- WORK REQUEST -
Your answer consists of the lines in the data that contain "screenshot". Copy each of them.

Saved data entries:
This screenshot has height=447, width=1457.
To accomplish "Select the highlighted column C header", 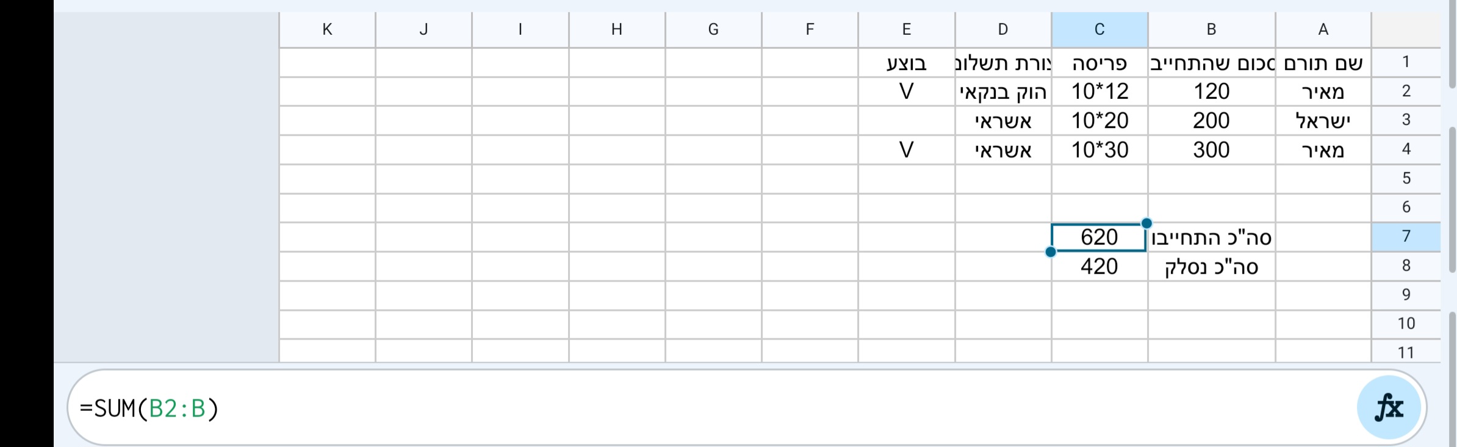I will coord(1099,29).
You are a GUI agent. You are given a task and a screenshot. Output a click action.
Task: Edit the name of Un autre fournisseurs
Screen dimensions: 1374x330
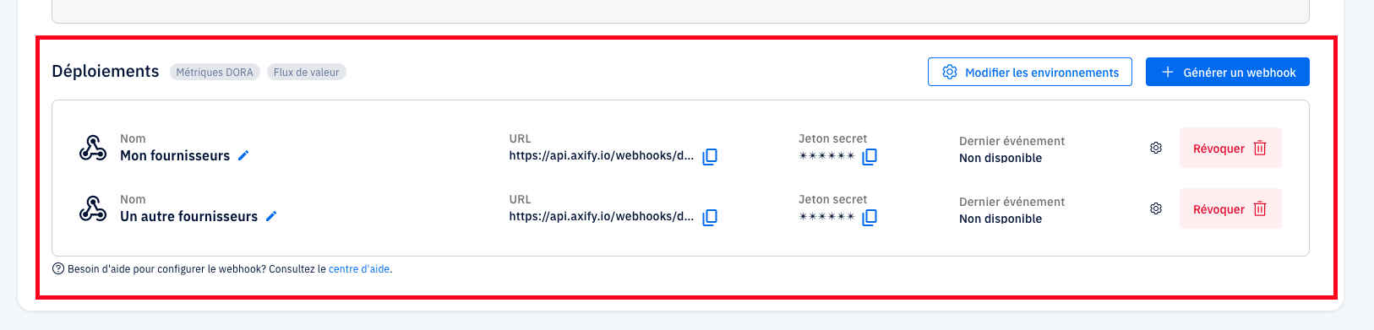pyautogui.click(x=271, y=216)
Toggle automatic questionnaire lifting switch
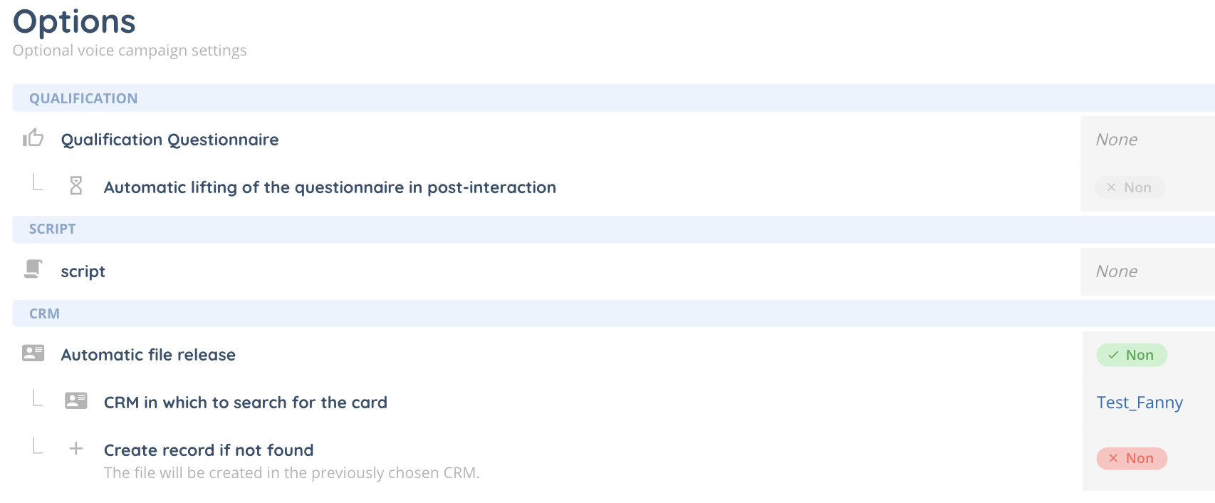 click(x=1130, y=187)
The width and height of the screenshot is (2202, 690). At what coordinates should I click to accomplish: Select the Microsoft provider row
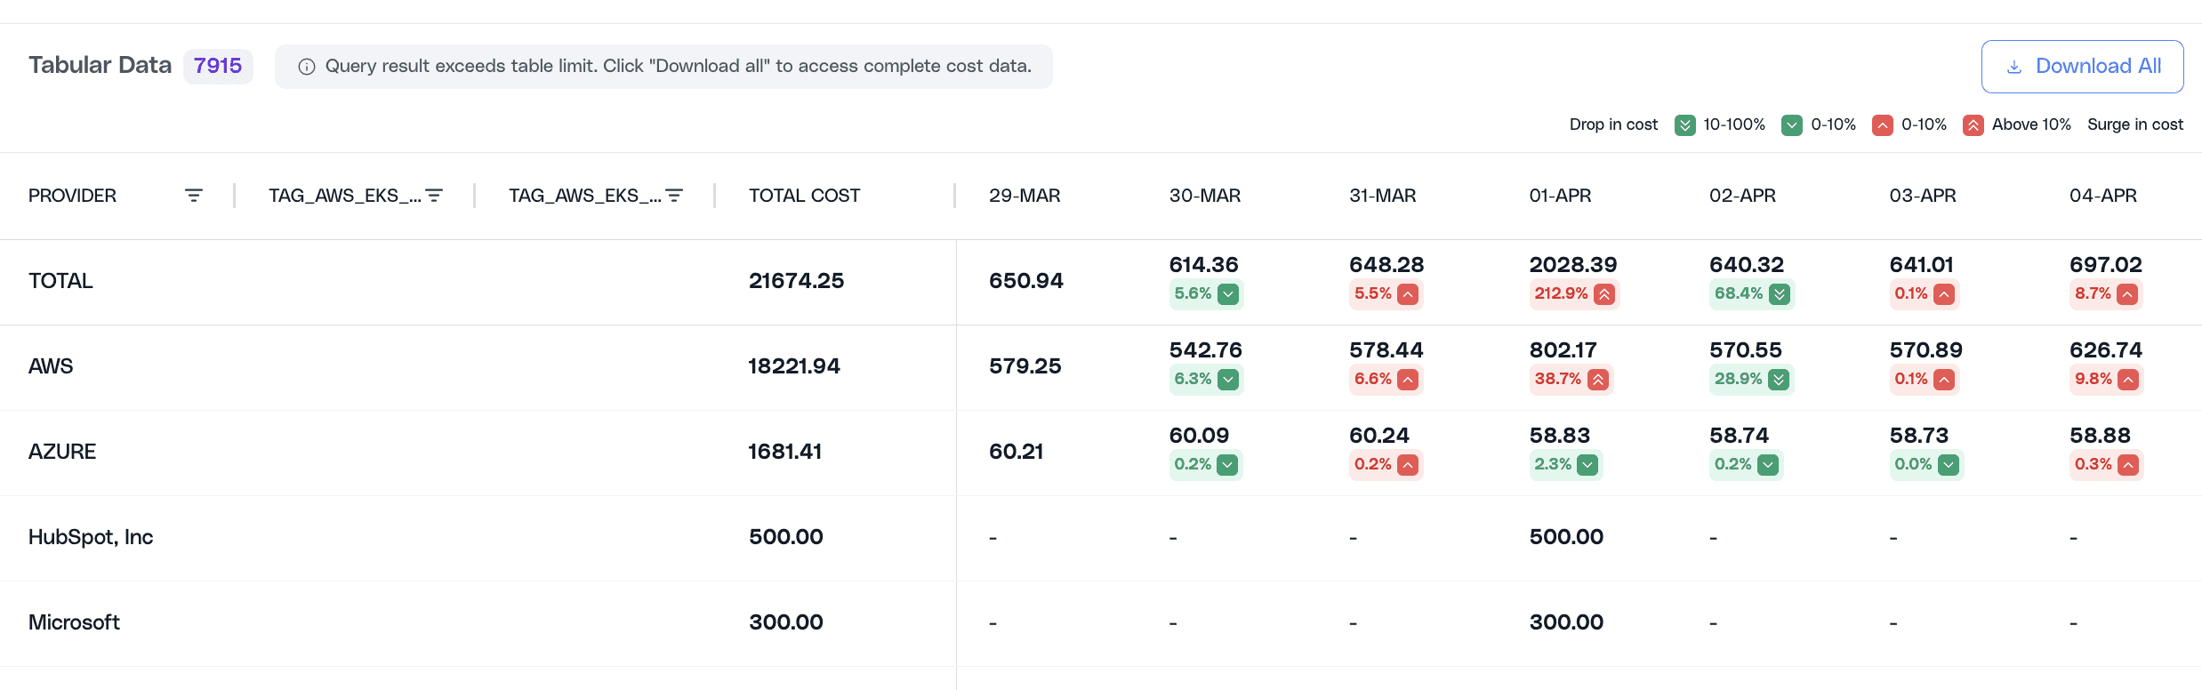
---
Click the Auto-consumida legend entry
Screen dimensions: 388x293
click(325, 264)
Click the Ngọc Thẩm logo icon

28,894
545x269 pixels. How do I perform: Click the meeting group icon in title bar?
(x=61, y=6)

- OUTPUT -
This screenshot has height=447, width=1457.
You are a GUI agent. You are given a task and a screenshot. Output a click action.
The width and height of the screenshot is (2202, 690). At what coordinates should I click to accomplish: Select the Microsoft provider row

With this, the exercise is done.